Requesting and Preserving Hospital Records After a Suspected Scope Infection

The medical record is the most important piece of evidence in any future scope-infection case. Hospitals are required to give it to you. Here is how to ask, what to ask for, and how to keep it — before details get lost.

June 23, 2026 7 min read The Alvarez Law Firm

If you were diagnosed with a serious infection after an ERCP or other duodenoscope procedure — or you are reading this on behalf of a family member who was — the single most useful thing you can do right now is collect and preserve the medical records. The records tell the story of the procedure, the infection, the treatment, and the harm. They are also the records hospitals sometimes lose, archive, or overwrite if no one is asking for them. Federal law gives you the right to all of them. This is how to use that right.

Your Right Under HIPAA

The federal Health Insurance Portability and Accountability Act (HIPAA) gives every patient (and the personal representative of a deceased patient) the right to access and obtain a copy of their medical record from any covered healthcare provider. The U.S. Department of Health & Human Services Office for Civil Rights enforces this right. The hospital does not get to decide whether you "need" the records. They are yours. The hospital must respond within 30 days of a valid request, may charge only a reasonable cost-based fee for copies, and cannot require you to come in person to make the request.

If a hospital refuses or delays, the HHS Office for Civil Rights accepts complaints, and HIPAA Right of Access enforcement actions have resulted in publicly reported settlements. In our experience, a written reference to the HIPAA Right of Access Initiative in a follow-up letter usually resolves the delay quickly.

What to Request — A Complete List

Hospitals often respond to a vague request ("send me my records") with a vague response. A specific request gets a complete response. For a suspected scope infection, ask for:

The procedure itself

  • The pre-procedure history and physical (H&P) documenting why the procedure was indicated.
  • The signed informed consent form for the procedure.
  • The procedure note and dictated report from the endoscopist — including the scope model and serial number if recorded. Our scope identification guide explains why this matters.
  • Anesthesia record for the procedure.
  • Pathology reports from any biopsy taken during the procedure.
  • The recovery-room and discharge notes, including discharge instructions.

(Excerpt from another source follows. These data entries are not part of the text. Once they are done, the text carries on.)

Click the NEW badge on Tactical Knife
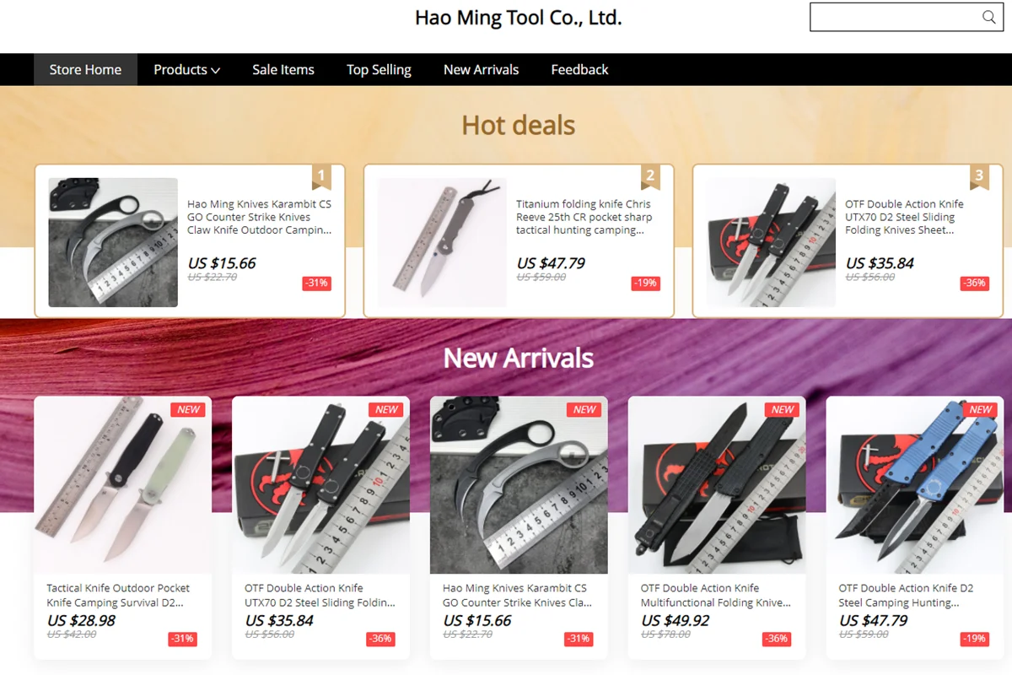The width and height of the screenshot is (1012, 675). (x=188, y=409)
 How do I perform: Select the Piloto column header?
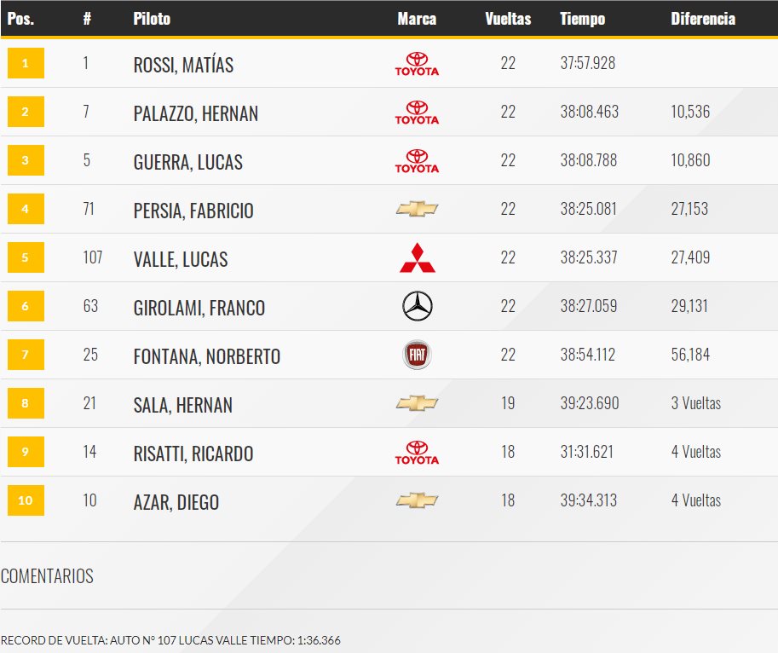(152, 19)
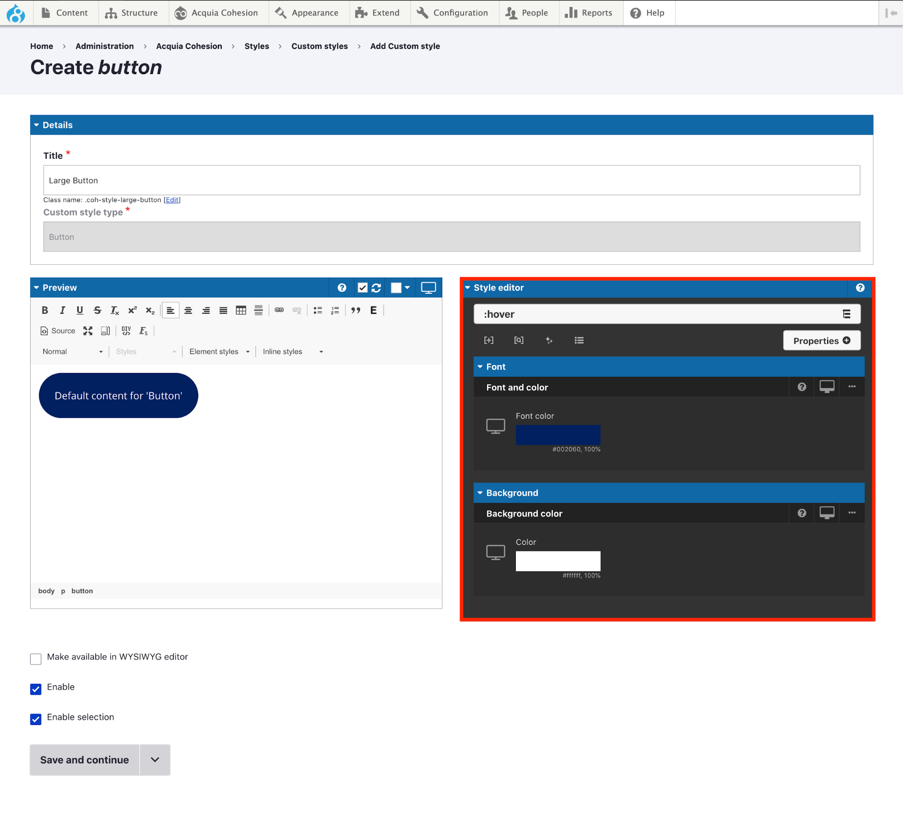Collapse the Background section in Style editor

(481, 493)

The infection workup and treatment

  • Every return-visit or readmission record after the procedure, including ED triage notes and time stamps.
  • All blood culture results, urine cultures, and other microbiology data — the species identification and the antibiotic sensitivity panels.
  • Lactate, white count, CRP, procalcitonin and other sepsis markers over time.
  • Antibiotic order and administration records, with time stamps for ordering and first dose.
  • ICU records if there was an ICU admission, including ventilator settings, vasopressor doses, daily progress notes, and the discharge summary.
  • Imaging studies — abdominal CT, ultrasound, MRI — with both the radiologist reports and the actual image files (DICOM format on disc or via portal).
  • Operative reports for any surgical procedures performed during the infection course.

The institutional record

  • Any letters or notifications the hospital sent to you about possible scope exposure, reprocessing concerns, or infection-control investigations — keep the envelope too.
  • Patient portal messages — export or screenshot anything time-stamped before they are archived off the active view.
  • Billing records and EOBs for the entire treatment course — useful for documenting the cost of care.

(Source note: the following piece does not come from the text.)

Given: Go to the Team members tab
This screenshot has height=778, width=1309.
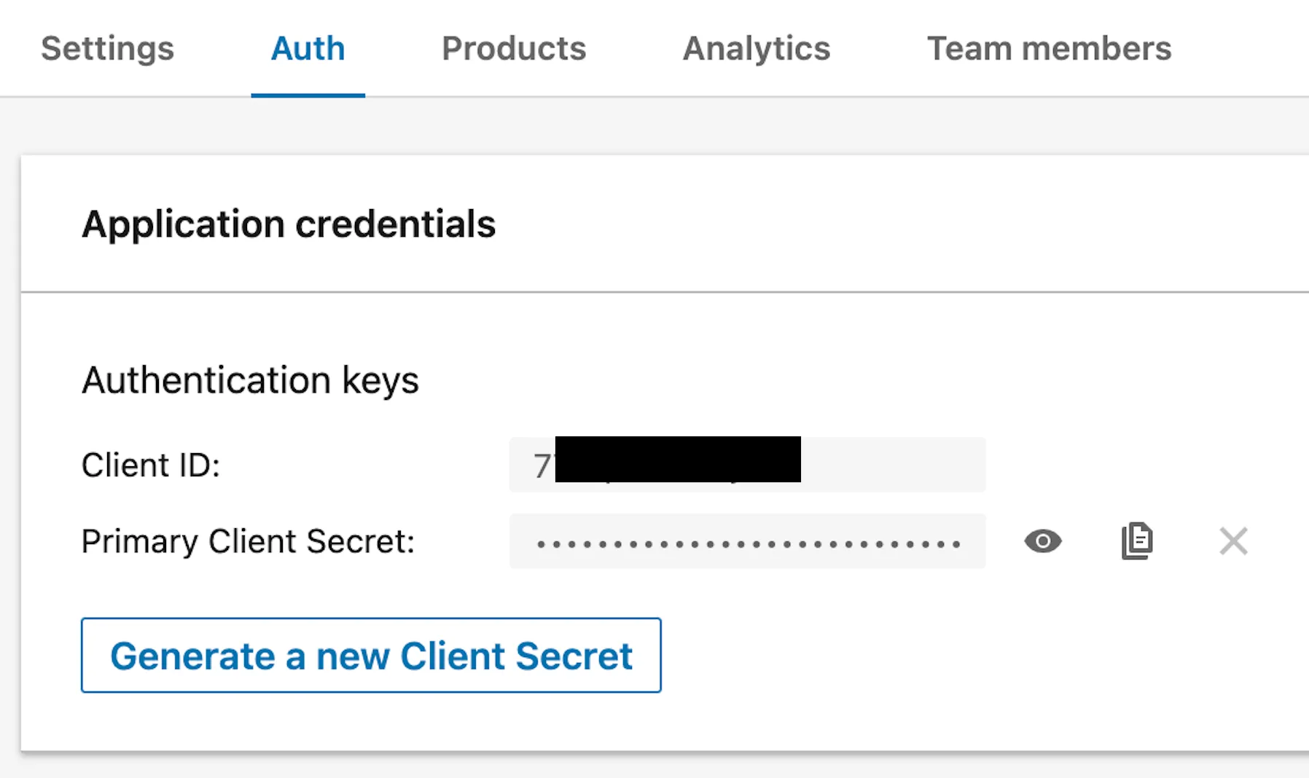Looking at the screenshot, I should 1049,48.
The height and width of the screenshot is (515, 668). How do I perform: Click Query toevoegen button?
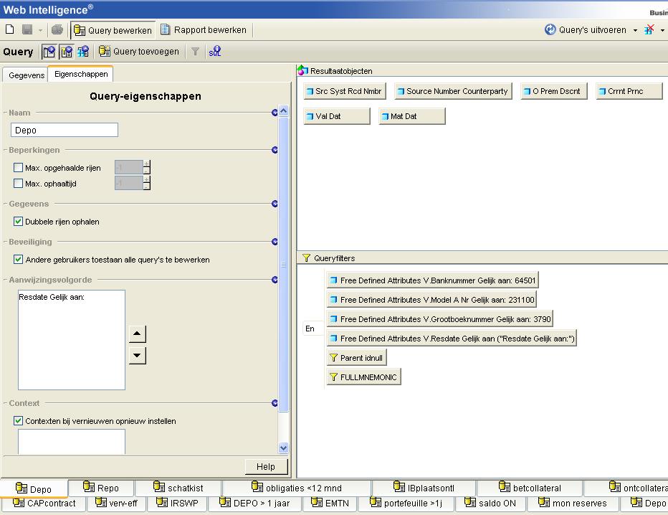pos(139,52)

Our evidence guide walks through how each of these record categories ties into the case.

How to Submit the Request

Most hospitals have a Health Information Management (HIM) or Medical Records department. The hospital website usually has a downloadable HIPAA authorization or release form. Submit the completed form by certified mail, fax, or via the portal that the hospital designates for this purpose. Keep a copy of what you sent and the date you sent it.

Key fields on the request:

  • Date range: from at least 30 days before the procedure through the present (or through the most recent treatment if you have moved on from this hospital).
  • Format: request both a paper copy and an electronic copy. Specifically ask for imaging studies on disc in DICOM format, not just the written reports.
  • Designation of recipient: request the records be sent to you, not "to your physician" or to anyone else. You can always forward them later.
  • Fee: ask in writing for the cost up front. HIPAA limits the fee to reasonable cost-based charges — not the high per-page rates some hospitals try to charge.

If the Hospital Drags Its Feet

If the 30-day deadline passes without a complete response:

  • Send a written follow-up referencing the HIPAA Right of Access Initiative and stating the date of your original request.
  • Escalate to the hospital's patient advocate or risk-management office.
  • File a complaint with the HHS Office for Civil Rights — this can be done online.
  • If you have engaged an attorney, the attorney can issue a HIPAA-compliant authorization on your behalf and follow up directly with HIM. In scope-infection cases we routinely take this step.

Preserving What You Already Have

Records that exist outside the hospital's chart often turn out to be the most useful pieces of evidence. They are also the easiest to lose. Pull these together while the details are fresh:

  • Your own timeline. When the procedure was, when symptoms started, what you did, when you returned for care. Write it down in your own words, signed and dated.
  • Photographs. Of incisions, drains, ICU equipment, you in the hospital bed. Cameras include time stamps; do not delete the originals.
  • Text messages and emails with family during the illness — these are contemporaneous accounts that hold up well.
  • Names of clinicians. The endoscopist, the ER physician who saw you on return, the ICU attending, the infectious disease consultant. Note who said what and when.
  • Pharmacy records for antibiotics and other medications you continued after discharge.
  • Employment records documenting missed work, FMLA paperwork, short-term disability filings.
  • Mileage and out-of-pocket logs for medical travel, parking, prescriptions, equipment.

If the Patient Did Not Survive

If a family member died after a suspected scope-related infection, the personal representative of the estate (executor, administrator, or surviving spouse depending on the state) has the same HIPAA right of access. The records needed for a wrongful death analysis are similar, plus:

  • The death certificate and the cause-of-death documentation.
  • Any autopsy report — particularly if cultures or organ studies were performed.
  • The hospital's discharge summary documenting the cause of death and the contributing conditions.
  • Funeral and burial expense documentation.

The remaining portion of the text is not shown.